On Tuesday, April 6, 2021, Intel launched what it is calling its “most advanced performance data center platform.” That language is interesting because of course at the heart of the launch were announcements around Intel’s latest 3rd Gen Intel Xeon Scalable processors – so, why talk about a data center platform instead? Well, while the new processors are impressive, the launch did a great job of focusing on why these improvements matter today and how the new silicon fits into the broader Intel portfolio.
Navin Shenoy, executive vice president and general manager of the Data Platforms Group at Intel Corporation kicked things off by listing the top four trends he and Intel are seeing (and responding to) today:
- Proliferation of hybrid cloud
- AI & ML infused in all applications
- Rapid adoption of 5G
- Computing at the edge
I recently wrote about the convergence of trends 2 and 4 (AI and edge) when talking about OpenVINO earlier this year.
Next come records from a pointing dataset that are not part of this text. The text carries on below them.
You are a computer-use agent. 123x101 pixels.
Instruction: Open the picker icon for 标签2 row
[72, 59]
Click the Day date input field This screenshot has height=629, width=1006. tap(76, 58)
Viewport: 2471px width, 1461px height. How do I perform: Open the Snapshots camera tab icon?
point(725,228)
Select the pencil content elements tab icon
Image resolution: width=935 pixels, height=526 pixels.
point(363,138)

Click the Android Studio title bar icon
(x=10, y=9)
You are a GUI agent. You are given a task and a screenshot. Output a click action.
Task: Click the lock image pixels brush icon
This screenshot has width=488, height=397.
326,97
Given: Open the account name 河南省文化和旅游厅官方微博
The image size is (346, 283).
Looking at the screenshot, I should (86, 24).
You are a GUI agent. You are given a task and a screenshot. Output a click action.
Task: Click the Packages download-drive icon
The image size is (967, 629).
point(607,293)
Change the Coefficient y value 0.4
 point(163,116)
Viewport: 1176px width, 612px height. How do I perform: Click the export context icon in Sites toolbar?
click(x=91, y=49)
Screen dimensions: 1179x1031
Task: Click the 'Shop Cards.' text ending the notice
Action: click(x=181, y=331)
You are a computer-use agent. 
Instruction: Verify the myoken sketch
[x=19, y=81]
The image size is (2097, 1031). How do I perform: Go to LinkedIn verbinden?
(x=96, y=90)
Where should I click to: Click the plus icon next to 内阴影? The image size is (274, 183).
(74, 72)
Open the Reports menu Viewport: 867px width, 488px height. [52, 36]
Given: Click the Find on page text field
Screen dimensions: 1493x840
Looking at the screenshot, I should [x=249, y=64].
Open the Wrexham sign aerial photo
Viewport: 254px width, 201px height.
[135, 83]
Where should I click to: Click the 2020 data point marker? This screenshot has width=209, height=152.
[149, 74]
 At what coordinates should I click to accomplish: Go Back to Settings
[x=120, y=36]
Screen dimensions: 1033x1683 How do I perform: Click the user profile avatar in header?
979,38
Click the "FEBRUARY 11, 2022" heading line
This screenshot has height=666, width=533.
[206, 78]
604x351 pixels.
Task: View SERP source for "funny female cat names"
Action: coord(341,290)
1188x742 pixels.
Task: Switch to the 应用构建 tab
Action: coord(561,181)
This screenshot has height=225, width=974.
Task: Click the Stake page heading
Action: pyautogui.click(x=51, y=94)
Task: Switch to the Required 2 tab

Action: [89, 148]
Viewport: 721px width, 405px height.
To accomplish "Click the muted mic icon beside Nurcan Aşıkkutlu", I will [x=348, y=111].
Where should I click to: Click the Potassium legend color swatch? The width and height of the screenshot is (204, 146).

Today, we’ll continue that conversation, diving a bit deeper down the rabbit hole to look briefly at AVX-512, and more specifically, DL Boost and how that fits into Intel’s “Ice Lake” data center platform.
One of the delegates at last week’s Tech Field Day event supporting Intel’s launch defined edge computing as “Anytime you are running mission-critical applications outside of the four walls of the datacenter.” That begs the question, why are we talking about edge in the context of launching a new data center server processor?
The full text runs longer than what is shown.